In a remote South Westland valley, a peanut butter-loving rat springs a trap that radios a signal to a satellite that bounces to a laptop in a bivvy in the bush, telling the field rangers exactly which trap, out of 1000 set throughout this far-flung backcountry, has been sprung. It’s not science fiction: it’s just one of the smart tools designed by Zero Invasive Predators (ZIP), in their aim to remove predators from – and prevent their reinvasion into – vast tracts of wilderness.
As we snuggle into winter, spare a thought for this ZIP team, sheltering in huts and temporary bivvies and scrambling through the cold, rain-sodden Perth Valley, in Westland/Tai Poutini National Park, monitoring and trapping the resident rats and possums. Aerial 1080 applications are planned this winter, and by December ZIP’s research and development head, Al Bramley, hopes to confirm the removal of every last possum.
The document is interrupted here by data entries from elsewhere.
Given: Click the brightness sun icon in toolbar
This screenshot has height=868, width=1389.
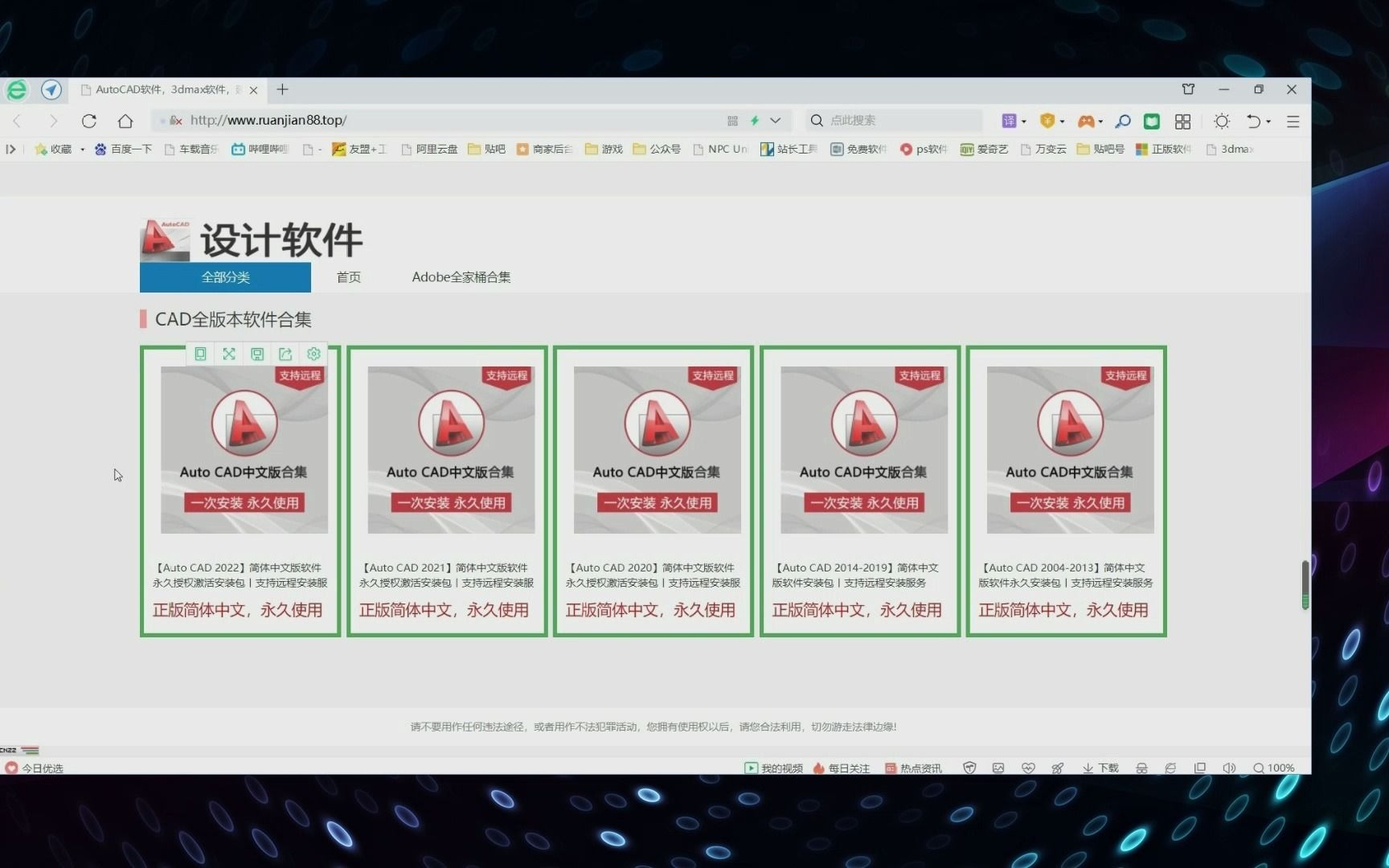Looking at the screenshot, I should pos(1221,121).
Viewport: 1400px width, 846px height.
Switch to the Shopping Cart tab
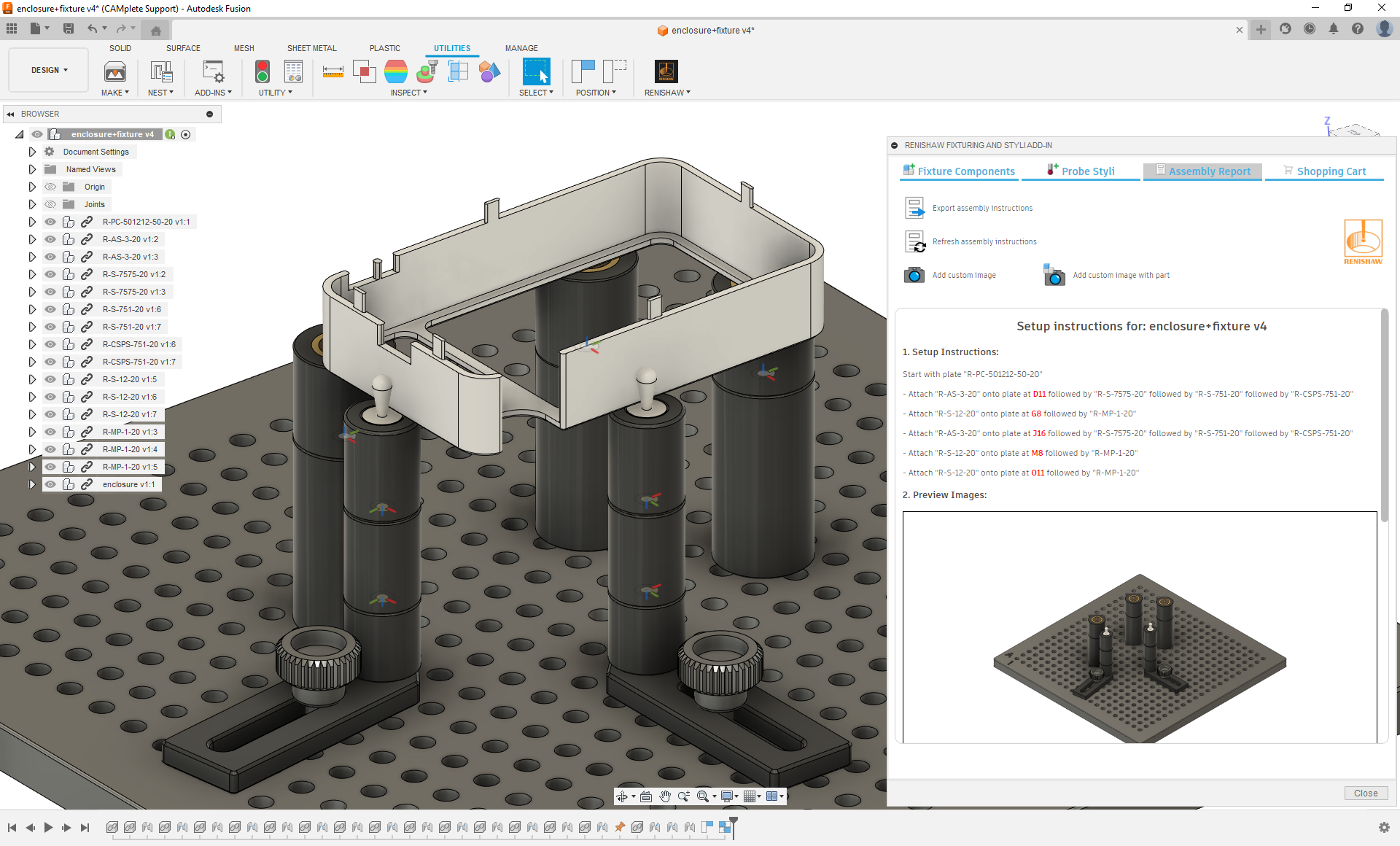pyautogui.click(x=1324, y=171)
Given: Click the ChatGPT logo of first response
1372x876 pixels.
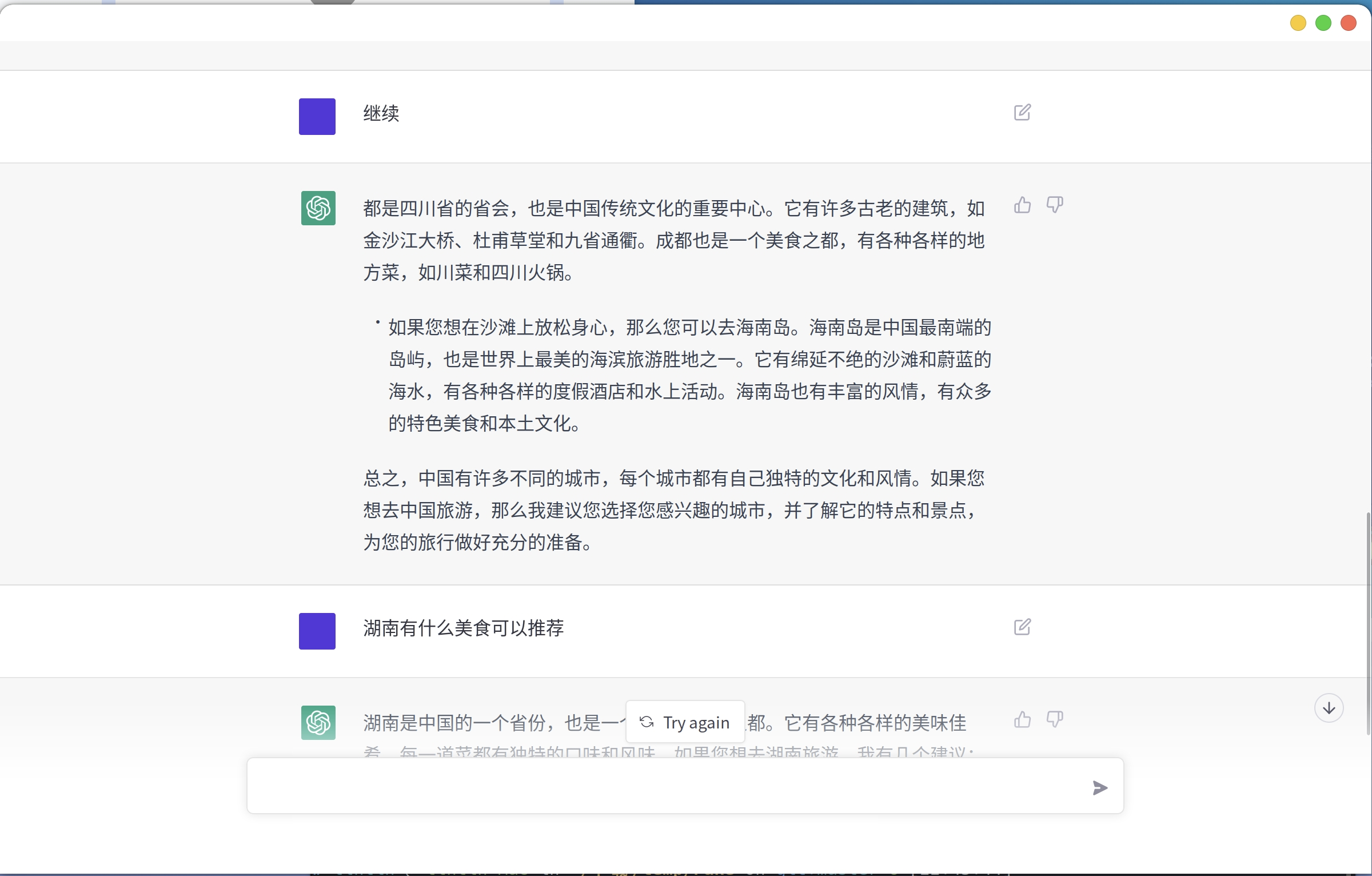Looking at the screenshot, I should tap(318, 208).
We’re talking a massive 12,000ha of rata/kamahi rainforest, steep convoluted stream and gully systems and leathery subalpine shrublands, backed by the biggest mountains in the Alps. It’s those mountains and the Bettison Stream and Barlow River, which together form a triangle of natural barriers around the upper Perth Valley, that ZIP believes are key in the quest to stop predator reinvasion.
Talk with Bramley and you’ll see the passion; like when he grabs my notepad and draws a sketch to show how ZIP monitored a deliberately-excluded zone of a Remutaka Forest Park 1080 drop and confirmed the previously anecdotal evidence that possums really don’t like crossing rivers.
Originally a geotechnical engineer, Bramley says regular trips to the bush made him realise the damage being done to our biodiversity. So he got involved in predator control with ECOED, a kiwi conservation project in Hawke’s Bay. Later, he turned his engineering skills to developing a transmitter that monitored kiwi activity. That led to ‘Sky Ranger’; a technology that observed, from the air, kiwi nesting activity in Ōkārito forest. This significantly helped the stretched ground-based DOC staff and played no small part in moving rowi off the critically endangered list. Aerial tracking devices for kakapo, takahe, kea and Chatham Island taiko followed.